In the data that follows, count the lines in which the word "agent" occurs, and report that figure alone.
○ ○ ○ ○ ○
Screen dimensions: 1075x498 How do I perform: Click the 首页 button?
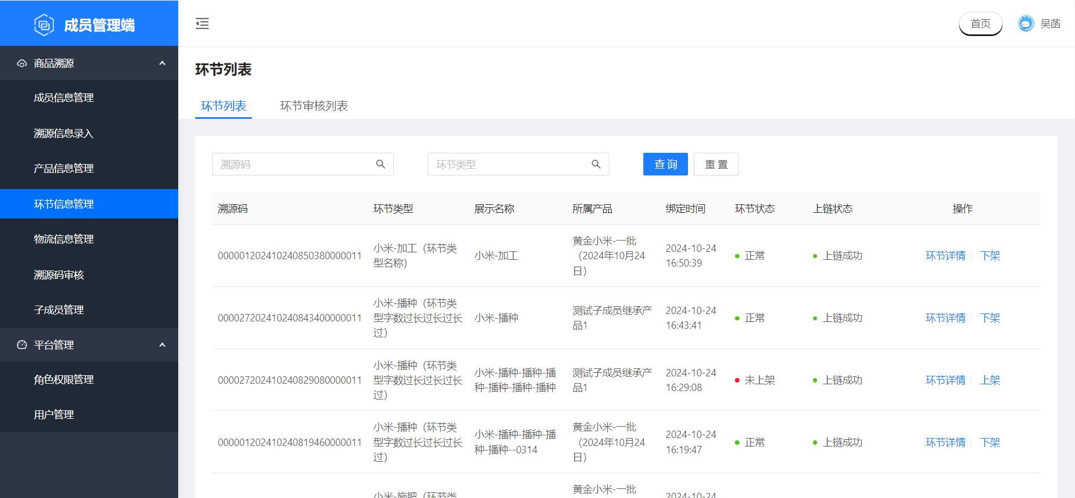(980, 24)
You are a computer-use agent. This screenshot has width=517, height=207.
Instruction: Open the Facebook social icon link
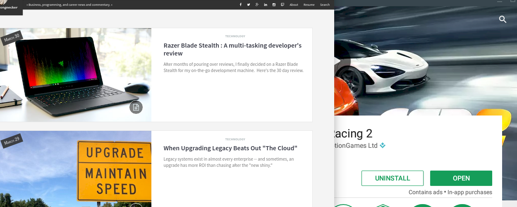click(241, 5)
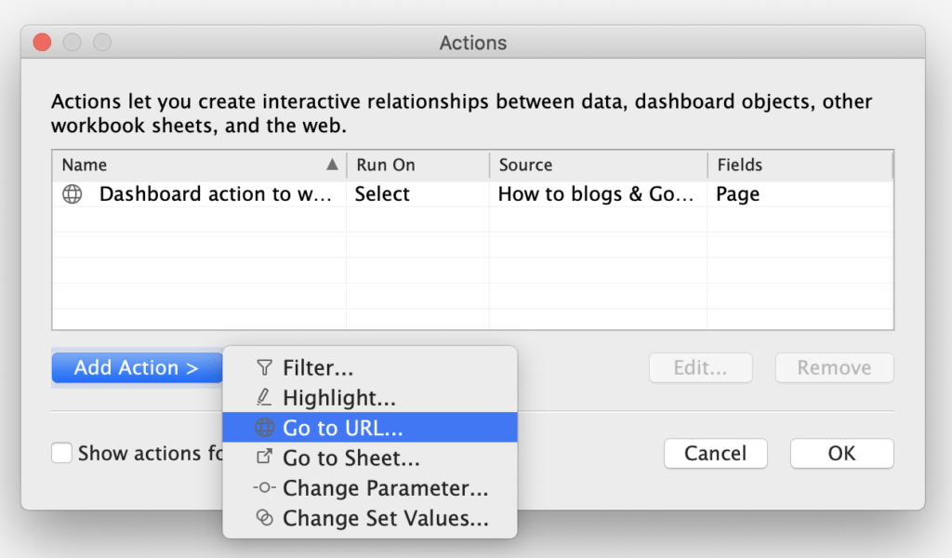
Task: Click the overlapping circles Set Values icon
Action: (x=264, y=518)
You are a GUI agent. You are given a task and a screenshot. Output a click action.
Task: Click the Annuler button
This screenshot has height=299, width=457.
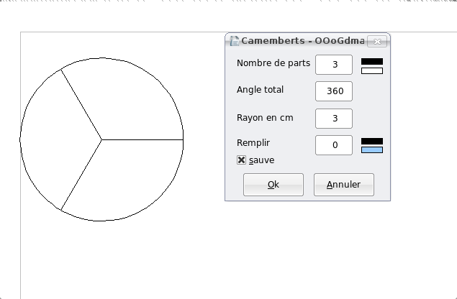pyautogui.click(x=343, y=185)
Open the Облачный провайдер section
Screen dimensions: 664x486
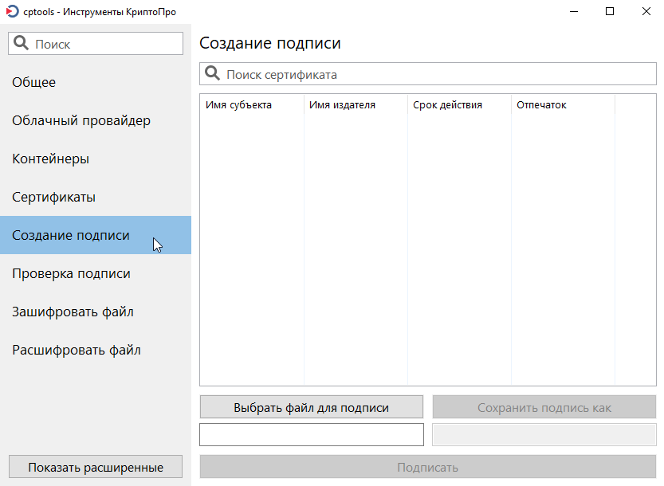(81, 120)
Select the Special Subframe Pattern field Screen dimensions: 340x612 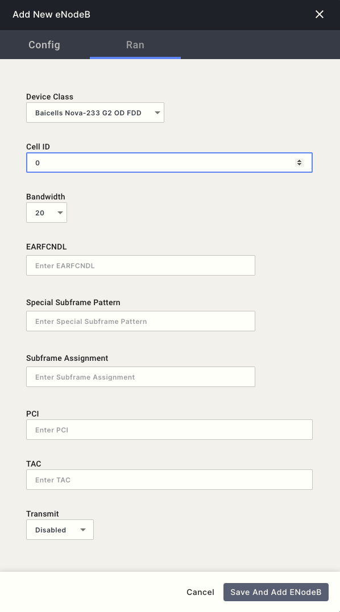tap(140, 321)
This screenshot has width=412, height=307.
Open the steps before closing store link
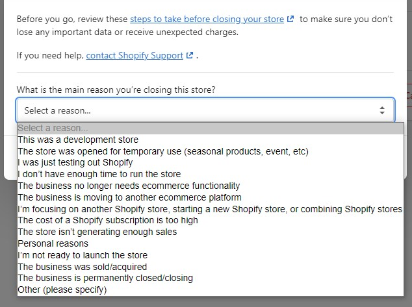[207, 19]

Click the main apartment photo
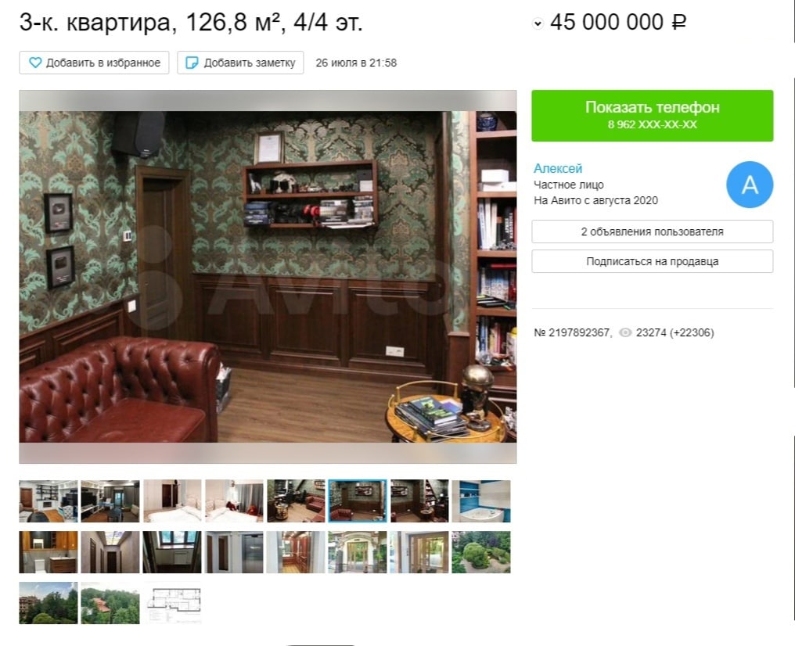tap(268, 277)
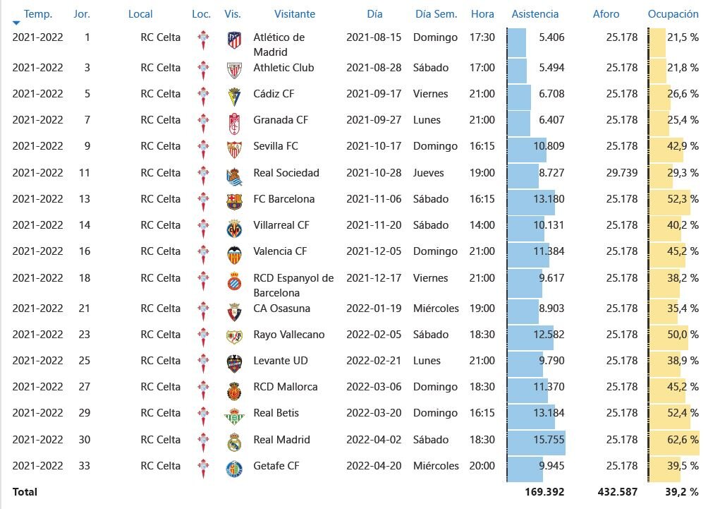The image size is (708, 509).
Task: Click the Real Betis crest icon
Action: [234, 416]
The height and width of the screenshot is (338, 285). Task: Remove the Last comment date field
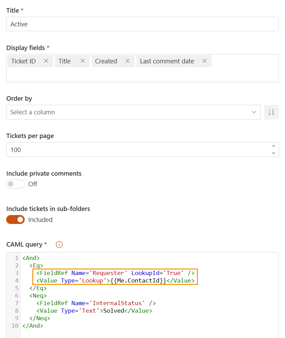204,61
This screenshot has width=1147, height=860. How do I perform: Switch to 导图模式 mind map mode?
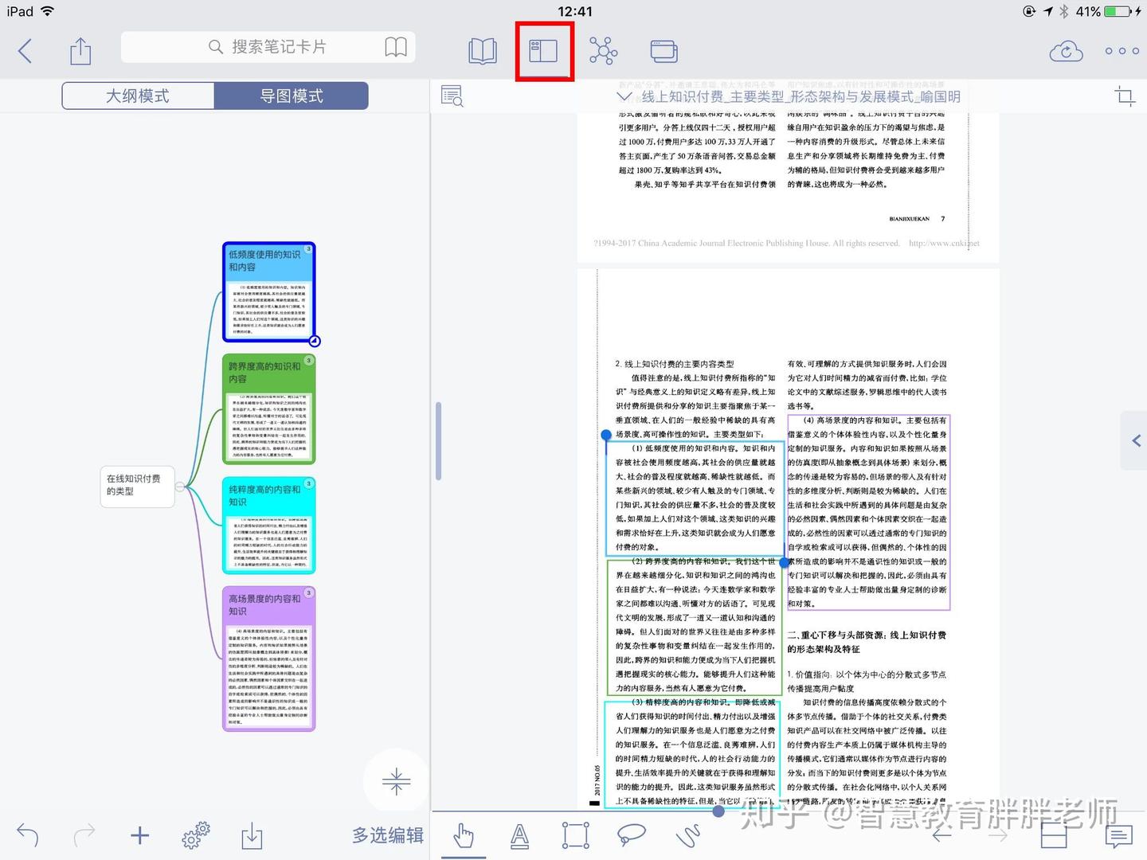tap(292, 96)
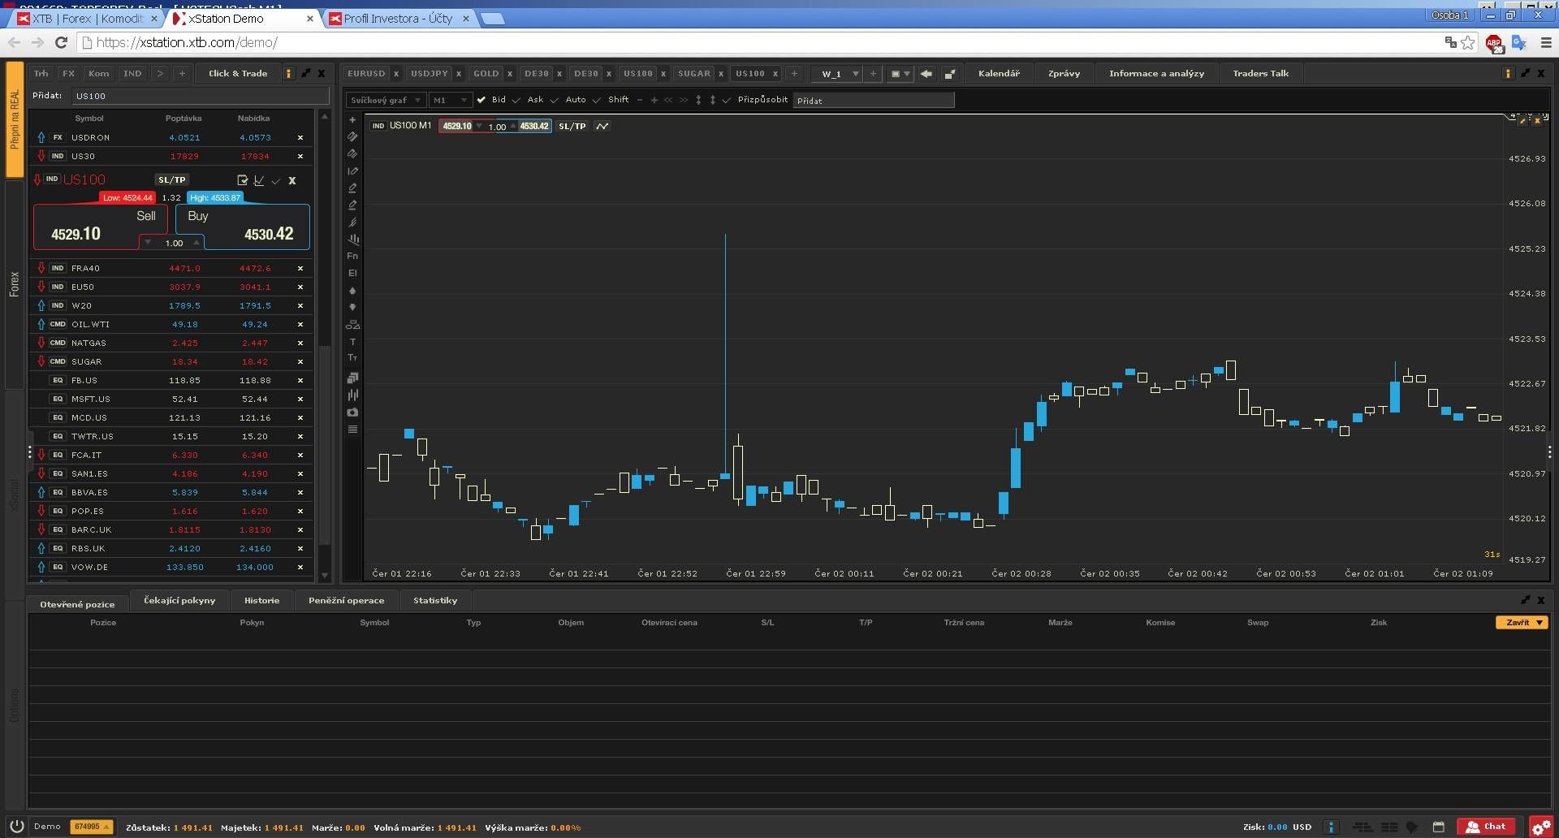The width and height of the screenshot is (1559, 838).
Task: Enable the Ask checkbox
Action: click(x=516, y=100)
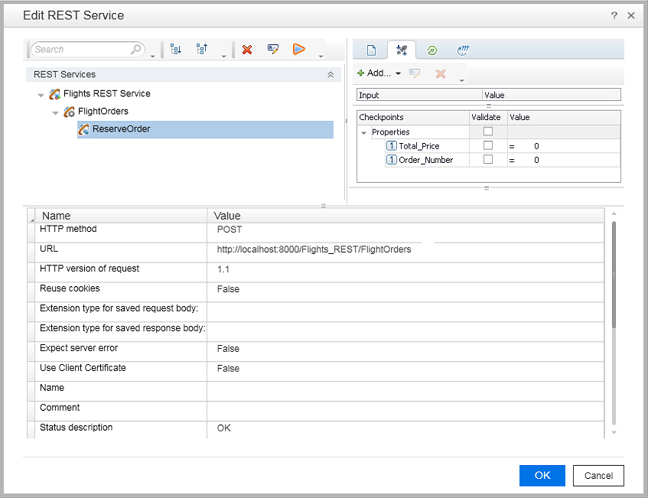Click the Cancel button
Screen dimensions: 648x498
click(x=598, y=475)
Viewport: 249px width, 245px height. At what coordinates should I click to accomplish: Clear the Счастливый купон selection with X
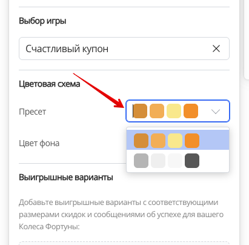[x=216, y=49]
○ ○ ○ ○ ○
▶ _Task answer_
2